‘Random’ Thoughts as Obama’s Term Winds Down

“Never in the field of human conflict has so much been owed by so many to so few,” declared Winston Churchill, Britain’s wartime prime minister, after the Royal Air Force saved his country from German invasion in 1940.

To which Member of Parliament Barack Obama would have added: “Look, the British are also committing war crimes in Ireland, India and Africa. Never in the field of human conflict has so much pain been inflicted by so few on so many.”

Leave it to the president to recall details left by the wayside by lesser persons.

At the height of the barbarism emanating from the Middle East, with ISIS beheading its victims, burning them alive, and probably thinking up new ways of forcing adherence to Islam, Obama sees the speck on the floor.

“Look, Christians also savagely killed.”

Yes, what the malevolent Crusaders and evil Inquisition did was evil and malevolent. But during a week when a close ally’s airman was publicly burned to death by non-Christians, two citizens of another ally beheaded and an American citizen accidentally killed in a retaliatory raid, is that relevant?

Obama is not the first professorial president — Woodrow Wilson was a former president of Princeton University — but he is the first president to be totally tone-deaf to the realities of the world.

If Wilson had used his April 2, 1917, request to Congress to declare war on Germany to go off on a side issue blasting the British for executing rebels in their then-territory of Ireland, it would have sounded, um, like Obama last week.

It’s hard to forget Obama’s reaction to the Democrats’ loss of the Senate in November. The media was abuzz hours before about which ­phraseology of the president would become their front-page headline the next day, just like Bush’s “thumpin’” in 2006, and Obama’s “shellacking” in 2010.

Again, the president saw the speck in the carpet.

“To everyone that voted, I want you to know that I heard you,” Obama began his press conference. “To two-thirds of voters that chose not to participate in the process yesterday, I hear you, too.”

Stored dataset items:

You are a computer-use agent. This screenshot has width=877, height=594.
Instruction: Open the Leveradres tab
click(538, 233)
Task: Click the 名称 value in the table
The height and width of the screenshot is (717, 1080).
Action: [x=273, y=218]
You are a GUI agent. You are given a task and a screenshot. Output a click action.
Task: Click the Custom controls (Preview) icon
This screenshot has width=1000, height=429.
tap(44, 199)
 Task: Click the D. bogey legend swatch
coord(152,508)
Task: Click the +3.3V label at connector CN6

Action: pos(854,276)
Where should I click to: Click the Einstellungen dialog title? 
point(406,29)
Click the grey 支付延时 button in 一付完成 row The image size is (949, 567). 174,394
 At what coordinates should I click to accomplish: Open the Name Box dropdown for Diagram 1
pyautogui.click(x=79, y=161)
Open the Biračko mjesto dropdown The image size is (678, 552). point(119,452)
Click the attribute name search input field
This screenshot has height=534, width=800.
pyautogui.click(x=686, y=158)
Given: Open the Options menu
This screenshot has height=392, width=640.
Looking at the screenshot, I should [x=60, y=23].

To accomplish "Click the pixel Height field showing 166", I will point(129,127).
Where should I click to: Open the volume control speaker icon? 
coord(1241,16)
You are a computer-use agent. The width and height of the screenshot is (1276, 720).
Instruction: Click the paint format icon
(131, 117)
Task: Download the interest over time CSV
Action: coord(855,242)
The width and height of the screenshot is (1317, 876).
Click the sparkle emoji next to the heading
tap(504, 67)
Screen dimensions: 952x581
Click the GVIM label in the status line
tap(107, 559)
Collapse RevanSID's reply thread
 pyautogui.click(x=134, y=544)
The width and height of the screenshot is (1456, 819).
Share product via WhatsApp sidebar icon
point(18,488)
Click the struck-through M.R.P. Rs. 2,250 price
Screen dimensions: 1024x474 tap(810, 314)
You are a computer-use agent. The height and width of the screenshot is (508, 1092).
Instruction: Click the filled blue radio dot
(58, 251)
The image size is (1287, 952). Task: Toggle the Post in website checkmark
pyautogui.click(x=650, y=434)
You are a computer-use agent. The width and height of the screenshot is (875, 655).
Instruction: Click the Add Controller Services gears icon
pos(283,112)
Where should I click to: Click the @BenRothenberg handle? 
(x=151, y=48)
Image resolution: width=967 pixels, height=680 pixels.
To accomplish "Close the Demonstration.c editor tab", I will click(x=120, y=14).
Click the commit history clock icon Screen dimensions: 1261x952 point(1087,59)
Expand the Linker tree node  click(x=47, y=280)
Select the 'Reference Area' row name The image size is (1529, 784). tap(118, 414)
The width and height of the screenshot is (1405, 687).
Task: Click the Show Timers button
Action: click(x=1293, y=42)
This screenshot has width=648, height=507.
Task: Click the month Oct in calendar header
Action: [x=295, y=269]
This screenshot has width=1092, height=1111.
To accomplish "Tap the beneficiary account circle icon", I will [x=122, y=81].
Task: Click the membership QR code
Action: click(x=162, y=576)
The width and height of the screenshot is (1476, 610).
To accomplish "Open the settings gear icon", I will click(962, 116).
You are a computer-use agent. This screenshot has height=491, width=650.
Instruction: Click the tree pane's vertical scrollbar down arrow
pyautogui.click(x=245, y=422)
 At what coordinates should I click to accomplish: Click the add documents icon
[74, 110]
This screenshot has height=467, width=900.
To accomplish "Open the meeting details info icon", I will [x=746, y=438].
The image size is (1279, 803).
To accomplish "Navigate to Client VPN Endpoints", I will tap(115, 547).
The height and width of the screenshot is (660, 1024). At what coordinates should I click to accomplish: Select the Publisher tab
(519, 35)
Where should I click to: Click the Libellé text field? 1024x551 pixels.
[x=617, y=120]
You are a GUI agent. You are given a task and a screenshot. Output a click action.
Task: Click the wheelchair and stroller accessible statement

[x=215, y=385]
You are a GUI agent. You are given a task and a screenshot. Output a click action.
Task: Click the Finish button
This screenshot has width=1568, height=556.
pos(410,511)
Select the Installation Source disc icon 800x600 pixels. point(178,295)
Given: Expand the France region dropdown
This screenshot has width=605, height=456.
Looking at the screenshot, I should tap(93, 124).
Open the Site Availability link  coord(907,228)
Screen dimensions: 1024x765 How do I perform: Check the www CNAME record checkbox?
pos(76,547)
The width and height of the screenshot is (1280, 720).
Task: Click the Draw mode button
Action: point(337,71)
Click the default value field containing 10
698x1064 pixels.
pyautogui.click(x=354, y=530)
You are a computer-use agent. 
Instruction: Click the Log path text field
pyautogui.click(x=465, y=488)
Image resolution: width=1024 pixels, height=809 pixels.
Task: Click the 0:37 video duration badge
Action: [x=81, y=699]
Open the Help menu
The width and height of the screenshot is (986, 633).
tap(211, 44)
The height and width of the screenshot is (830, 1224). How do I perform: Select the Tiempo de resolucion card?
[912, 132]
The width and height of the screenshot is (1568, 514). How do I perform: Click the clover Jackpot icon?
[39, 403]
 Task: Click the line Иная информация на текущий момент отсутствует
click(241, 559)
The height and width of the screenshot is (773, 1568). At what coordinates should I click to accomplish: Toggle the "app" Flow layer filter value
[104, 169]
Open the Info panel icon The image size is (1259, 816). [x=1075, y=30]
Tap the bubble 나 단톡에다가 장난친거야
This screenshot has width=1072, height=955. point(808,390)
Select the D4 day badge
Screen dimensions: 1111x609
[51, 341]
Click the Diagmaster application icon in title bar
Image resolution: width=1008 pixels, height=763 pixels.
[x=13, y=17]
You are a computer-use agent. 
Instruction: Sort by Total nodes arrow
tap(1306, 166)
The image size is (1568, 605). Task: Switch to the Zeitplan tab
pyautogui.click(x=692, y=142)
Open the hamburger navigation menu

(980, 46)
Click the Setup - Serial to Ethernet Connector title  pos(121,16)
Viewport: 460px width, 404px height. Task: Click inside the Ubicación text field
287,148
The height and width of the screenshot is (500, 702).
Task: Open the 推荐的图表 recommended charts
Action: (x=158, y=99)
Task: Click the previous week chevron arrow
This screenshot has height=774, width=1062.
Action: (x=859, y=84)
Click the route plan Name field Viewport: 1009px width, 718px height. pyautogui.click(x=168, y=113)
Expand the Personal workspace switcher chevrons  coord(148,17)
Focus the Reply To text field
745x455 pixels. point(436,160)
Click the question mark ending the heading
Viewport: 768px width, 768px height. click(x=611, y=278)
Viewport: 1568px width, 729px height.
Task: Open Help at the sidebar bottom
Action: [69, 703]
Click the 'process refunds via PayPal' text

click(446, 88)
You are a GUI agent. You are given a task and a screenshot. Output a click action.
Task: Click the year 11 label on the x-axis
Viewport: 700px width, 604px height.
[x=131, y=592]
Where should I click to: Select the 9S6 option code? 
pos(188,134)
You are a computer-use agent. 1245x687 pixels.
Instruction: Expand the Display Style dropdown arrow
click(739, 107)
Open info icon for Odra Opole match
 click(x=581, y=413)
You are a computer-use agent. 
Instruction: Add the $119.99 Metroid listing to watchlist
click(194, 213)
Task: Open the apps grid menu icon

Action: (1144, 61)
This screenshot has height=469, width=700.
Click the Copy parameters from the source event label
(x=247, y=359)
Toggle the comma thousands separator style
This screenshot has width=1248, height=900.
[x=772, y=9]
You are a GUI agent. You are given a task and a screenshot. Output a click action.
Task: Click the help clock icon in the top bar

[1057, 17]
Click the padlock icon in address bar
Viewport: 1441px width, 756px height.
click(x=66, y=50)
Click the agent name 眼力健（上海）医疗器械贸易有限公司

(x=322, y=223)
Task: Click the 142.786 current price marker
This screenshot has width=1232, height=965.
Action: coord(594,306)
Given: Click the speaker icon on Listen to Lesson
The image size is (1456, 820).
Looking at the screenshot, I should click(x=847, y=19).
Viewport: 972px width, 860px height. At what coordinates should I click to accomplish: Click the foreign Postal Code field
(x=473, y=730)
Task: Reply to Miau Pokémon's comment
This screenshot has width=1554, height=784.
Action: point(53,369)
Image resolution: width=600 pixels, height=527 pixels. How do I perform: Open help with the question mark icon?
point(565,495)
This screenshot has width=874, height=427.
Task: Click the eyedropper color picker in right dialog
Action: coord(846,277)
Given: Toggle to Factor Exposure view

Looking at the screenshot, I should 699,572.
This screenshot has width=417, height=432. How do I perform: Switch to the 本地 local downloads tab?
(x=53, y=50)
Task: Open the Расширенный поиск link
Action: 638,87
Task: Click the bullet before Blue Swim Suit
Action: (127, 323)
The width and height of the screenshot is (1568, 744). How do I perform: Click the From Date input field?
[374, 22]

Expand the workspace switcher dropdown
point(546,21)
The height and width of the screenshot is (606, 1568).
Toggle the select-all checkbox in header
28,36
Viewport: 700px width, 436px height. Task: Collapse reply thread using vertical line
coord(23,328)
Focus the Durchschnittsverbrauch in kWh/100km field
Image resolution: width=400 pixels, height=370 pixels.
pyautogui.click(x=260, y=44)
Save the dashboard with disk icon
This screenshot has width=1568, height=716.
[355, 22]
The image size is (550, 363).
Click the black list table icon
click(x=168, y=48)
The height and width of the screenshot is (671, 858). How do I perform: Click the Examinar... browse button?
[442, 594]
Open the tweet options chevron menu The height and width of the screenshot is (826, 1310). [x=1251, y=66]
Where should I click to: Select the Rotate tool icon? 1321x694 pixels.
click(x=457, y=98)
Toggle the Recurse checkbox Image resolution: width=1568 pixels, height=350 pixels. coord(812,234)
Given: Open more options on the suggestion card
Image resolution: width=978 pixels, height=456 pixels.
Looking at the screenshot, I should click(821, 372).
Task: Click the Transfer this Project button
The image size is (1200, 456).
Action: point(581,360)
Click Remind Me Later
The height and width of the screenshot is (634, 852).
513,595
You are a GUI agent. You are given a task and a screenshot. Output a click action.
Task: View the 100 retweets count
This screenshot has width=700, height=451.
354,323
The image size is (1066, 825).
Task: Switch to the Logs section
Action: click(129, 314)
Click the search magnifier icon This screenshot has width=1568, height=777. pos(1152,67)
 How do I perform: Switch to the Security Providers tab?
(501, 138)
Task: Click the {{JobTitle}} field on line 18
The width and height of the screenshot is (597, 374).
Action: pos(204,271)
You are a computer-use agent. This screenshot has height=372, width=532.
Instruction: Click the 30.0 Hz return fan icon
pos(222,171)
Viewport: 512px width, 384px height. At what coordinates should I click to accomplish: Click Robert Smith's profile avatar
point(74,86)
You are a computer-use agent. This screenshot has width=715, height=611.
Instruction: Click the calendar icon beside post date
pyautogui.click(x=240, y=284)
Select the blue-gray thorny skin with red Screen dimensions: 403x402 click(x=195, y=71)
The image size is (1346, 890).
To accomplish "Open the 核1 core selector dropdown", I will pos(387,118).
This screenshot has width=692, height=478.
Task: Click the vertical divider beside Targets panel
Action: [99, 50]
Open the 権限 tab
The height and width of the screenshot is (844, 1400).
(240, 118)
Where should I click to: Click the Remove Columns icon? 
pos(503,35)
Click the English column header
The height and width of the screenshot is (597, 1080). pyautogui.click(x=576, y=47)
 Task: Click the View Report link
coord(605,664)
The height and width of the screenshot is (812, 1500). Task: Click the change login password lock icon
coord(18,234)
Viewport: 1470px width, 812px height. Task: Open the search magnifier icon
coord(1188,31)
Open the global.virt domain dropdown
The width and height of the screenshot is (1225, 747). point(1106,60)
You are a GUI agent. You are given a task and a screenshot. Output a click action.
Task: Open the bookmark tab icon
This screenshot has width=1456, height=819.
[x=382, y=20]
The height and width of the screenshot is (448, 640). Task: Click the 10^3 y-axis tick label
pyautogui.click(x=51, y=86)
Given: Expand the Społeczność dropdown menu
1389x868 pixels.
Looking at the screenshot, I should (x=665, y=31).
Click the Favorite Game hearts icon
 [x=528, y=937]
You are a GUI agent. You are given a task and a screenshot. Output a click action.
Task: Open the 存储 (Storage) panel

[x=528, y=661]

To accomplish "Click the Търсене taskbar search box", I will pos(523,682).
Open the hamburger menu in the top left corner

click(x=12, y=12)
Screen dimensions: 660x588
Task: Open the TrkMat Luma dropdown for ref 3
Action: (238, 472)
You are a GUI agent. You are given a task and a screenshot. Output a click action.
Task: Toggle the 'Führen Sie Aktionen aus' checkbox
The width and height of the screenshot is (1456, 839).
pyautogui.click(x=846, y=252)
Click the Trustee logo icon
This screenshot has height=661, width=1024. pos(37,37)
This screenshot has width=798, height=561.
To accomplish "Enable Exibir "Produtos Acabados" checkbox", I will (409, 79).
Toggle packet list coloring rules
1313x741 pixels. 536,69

YOUR GOAL: Continue the opinion column on Obama's final years in office from the point where it stops, following the quoted press-conference lines.

EXERCISE ANSWER:
Obama got walloped, shellacked, thumped, almost skinned — yet it was the statistic hidden in section 8-75-s7 chapter 5 para 7 of the poll’s grid that he chose to expound upon. Yes, two-thirds of voters stayed away from a midterm election. It’s a very common occurrence. It’s so unexceptional that nobody — well, except for civic groups — mentioned it.

“Obama: I Hear You,” is how many media outlets headlined their front pages. A better headline for this commentary would be: “Obama: Do You Hear Us?”

Then “random” became the word of the hour when Obama used it last week to describe the terrorists who attacked a kosher supermarket in Paris and killed four Jews. Were those Jews actually known to the killers, White House press secretary John Earnest wanted to know. They weren’t. Ergo, the attack was random.

News articles routinely add the word “allegedly” when describing a crime, since a citizen is innocent until proven guilty. Obama’s White House also adds “randomly.” As in “an alleged suspect randomly entered a bank and allegedly randomly blew open the safe and allegedly stole a random sum of undisclosed cash.”

Obama’s tone deafness has manifested itself numerous times over the years. He declared himself “heartbroken” over the beheading by ISIS of journalist James Foley — and his official photographer released a photo of him golfing and laughing just 10 minutes later. Even his pushing for the passage of Obamacare at a time of the worst economic crisis in 70 years shows something. Yeah, I know, it’s Bush’s fault. But you did campaign for the office, didn’t you?

Then there’s this whopper, made two weeks ago by Eric Schultz, a different White House press secretary:

“Well,” Shultz started in response to a questioner asking why the U.S. negotiated with the Taliban for the release of Bowe Bergdahl, a soldier, but would not talk to ISIS, “I’d also point out that the Taliban is an armed insurgency. ISIL is a terrorist group, and we don’t make concessions to terrorist groups.”

“We all know that one man’s terrorist is another man’s freedom fighter,” a Reuters editor wrote shortly after 9/11.

The Taliban is an armed insurgency — our luck they’re not on our team. Oh, well, maybe next time. ISIS, though, is terror forever.

A 2008 Pentagon study released this month made a splash in the media for diagnosing Russia’s Vladimir Putin with Asperger’s syndrome.

It took seven years for the Putin diagnosis to emerge. Not picking up on social cues…

Is there a hidden chapter somewhere waiting for Obama?